Review feedback and other minor improvements

lfrancke · lfrancke · commit 3e7c4fbb9f1a · 2025-08-05T15:57:10.000+02:00
- keep-failed-namespaces has been changed to delete-failed-namespaces
  (default false)
- A unique work directory is created for each test run to avoid
  interference
- The logs now contain the exact command that was used to run the tests
- Script tried to delete already deleted namespaces
diff --git a/template/scripts/auto-retry-tests.py b/template/scripts/auto-retry-tests.py
@@ -5,7 +5,7 @@
 This script:
 1. Runs the full test suite initially (with normal cleanup)
 2. Identifies failed tests and retries them with configurable strategy
-3. Manages test namespaces intelligently (cleanup on success, keep failed for debugging)
+3. Manages test namespaces intelligently (cleanup on success, keep failed for debugging by default)
 4. Provides detailed logging and comprehensive reporting
 
 Usage: ./scripts/auto-retry-tests.py --parallel 4 --attempts-serial 3 --attempts-parallel 2 --venv ./venv
@@ -16,6 +16,7 @@
 import json
 import os
 import re
+import shutil
 import statistics
 import subprocess
 import sys
@@ -32,8 +33,7 @@ class TestConstants:
     """Constants used throughout the test runner."""
 
     MIN_RUNTIME_THRESHOLD = 30.0  # Filter out quick failures (seconds)
-    MAX_RUNTIME_HISTORY = 10  # Keep only recent runs
-    MAX_ERROR_LINES_TO_CHECK = 50  # Lines to scan for errors in logs
+    MAX_RUNTIME_HISTORY = 50  # Keep only recent runs
     MAX_TEST_NAME_LENGTH = 100  # Maximum test name length for filenames
     HASH_SUFFIX_LENGTH = 8  # Length of MD5 hash suffix
     DEFAULT_PARALLEL_WORKERS = 2  # Default number of parallel workers
@@ -231,7 +231,7 @@ def build_configuration_dict(self, args) -> dict:
             "parallel": args.parallel,
             "attempts_parallel": args.attempts_parallel,
             "attempts_serial": args.attempts_serial,
-            "keep_failed_namespaces": args.keep_failed_namespaces,
+            "delete_failed_namespaces": args.delete_failed_namespaces,
             "venv": args.venv,
             "extra_args": args.extra_args,
             "output_dir": str(self.output_dir),
@@ -378,7 +378,7 @@ def create_safe_log_filename(
         return f"{safe_test_name}_attempt_{attempt}_{attempt_type}.txt"
 
     def build_test_command(
-        self, test_name: str = None, skip_delete: bool = False
+        self, test_name: str = None, skip_delete: bool = False, work_dir: str = None
     ) -> List[str]:
         """Build the command arguments for running tests."""

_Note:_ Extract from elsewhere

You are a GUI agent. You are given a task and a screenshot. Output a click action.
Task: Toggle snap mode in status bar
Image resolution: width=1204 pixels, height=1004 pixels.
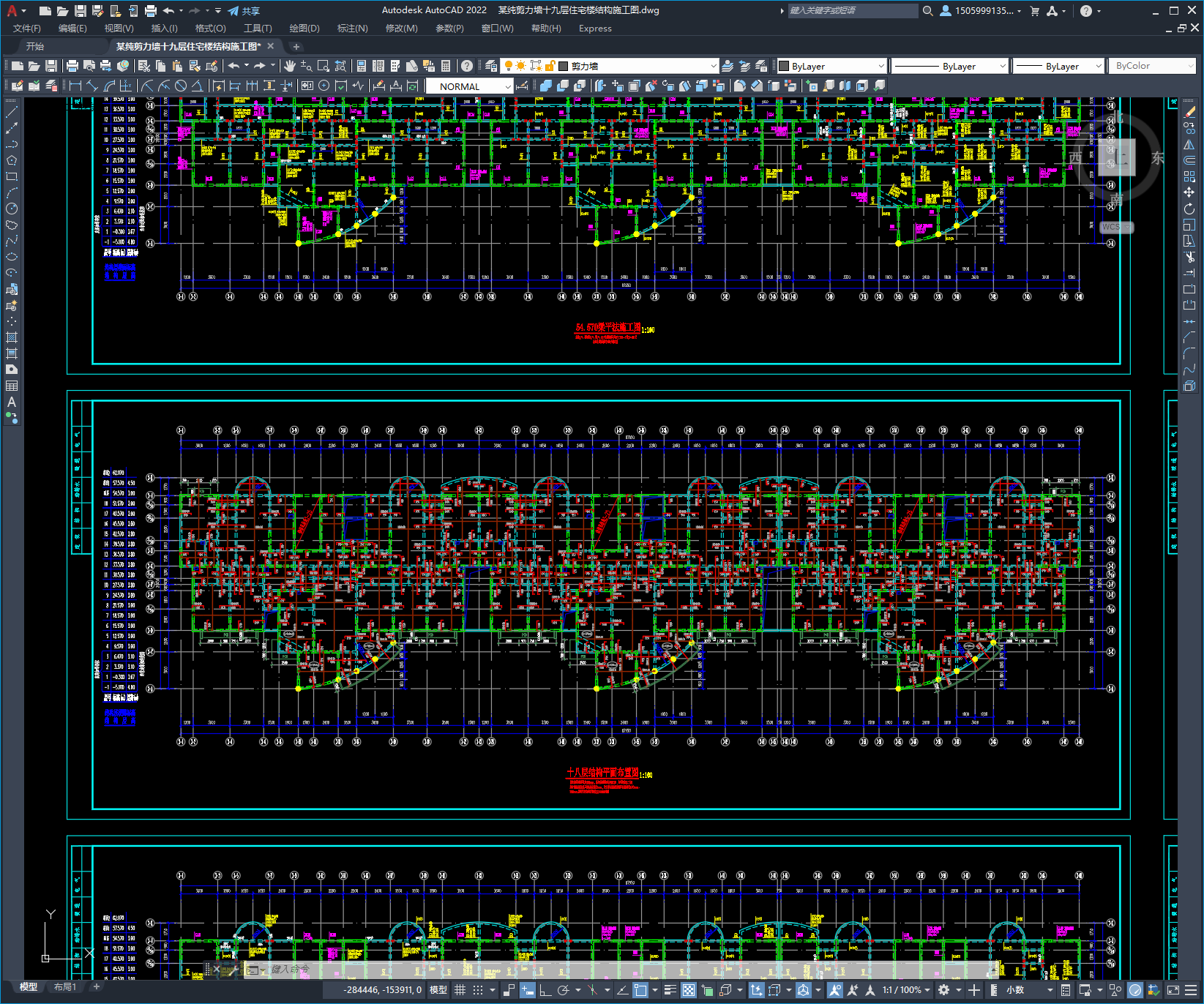pyautogui.click(x=478, y=990)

         command_args = ["scripts/run-tests"]
@@ -393,6 +393,13 @@ def build_test_command(
         if test_name:
             command_args.extend(["--test", test_name])
 
+        # Add unique work directory to prevent parallel interference
+        # beku deletes the work dir at the start of a test so if a test was already running and then
+        # another starts the new one would delete (and recreate) the work directory.
+        # This does lead to failures.
+        if work_dir:
+            command_args.extend(["--work-dir", work_dir])
+
         # Add any extra arguments passed through
         if self.args.extra_args:
             command_args.extend(self.args.extra_args)

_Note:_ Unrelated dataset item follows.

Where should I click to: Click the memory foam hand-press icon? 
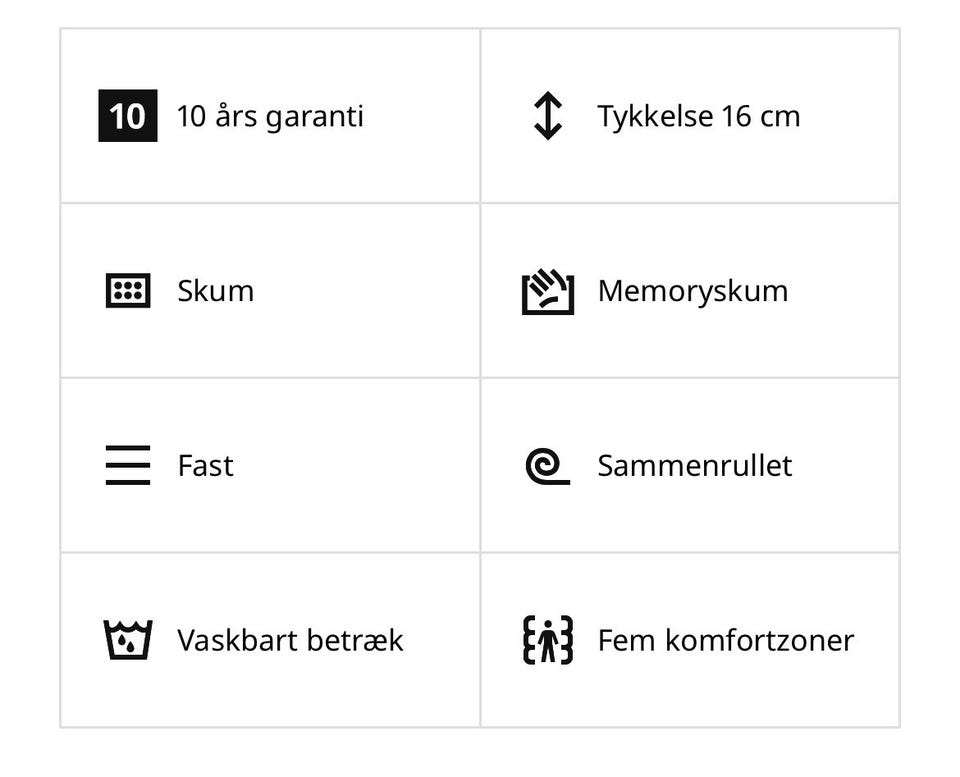[x=548, y=291]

@@ -484,7 +491,20 @@ def run_single_test_suite(
         attempt_type: str = "initial",
     ) -> TestResult:
         """Run a single test or the full test suite."""
-        command_args = self.build_test_command(test_name, skip_delete)

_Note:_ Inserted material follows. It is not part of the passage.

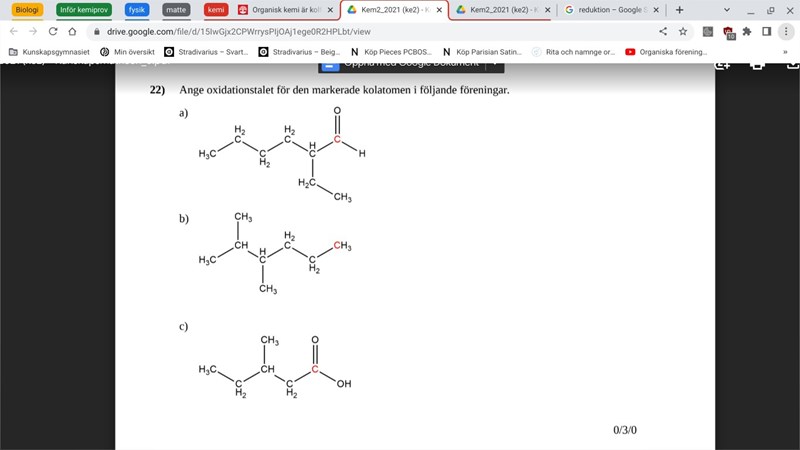Screen dimensions: 800x450
Task: Click the share page icon in address bar
Action: coord(663,31)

+        # Create unique work directory to prevent parallel test interference
+        timestamp = datetime.now().strftime("%Y%m%d_%H%M%S_%f")[
+            :-3
+        ]  # microseconds to milliseconds
+        if test_name:
+            # Create a unique work directory based on test name and timestamp
+            safe_test_name = test_name.replace("/", "_").replace(",", "_")
+            work_dir = (
+                f"tests/_work_{safe_test_name}_{attempt}_{attempt_type}_{timestamp}"
+            )
+        else:
+            work_dir = f"tests/_work_full_suite_{attempt}_{attempt_type}_{timestamp}"
+
+        command_args = self.build_test_command(test_name, skip_delete, work_dir)
 
         # Set up log file
         if test_name:
@@ -519,6 +539,12 @@ def run_single_test_suite(
         start_time = time.time()
 
         with open(log_file, "w") as file_handle:
+            # Log the exact command being executed
+            file_handle.write(f"Command: {' '.join(command_args)}\n")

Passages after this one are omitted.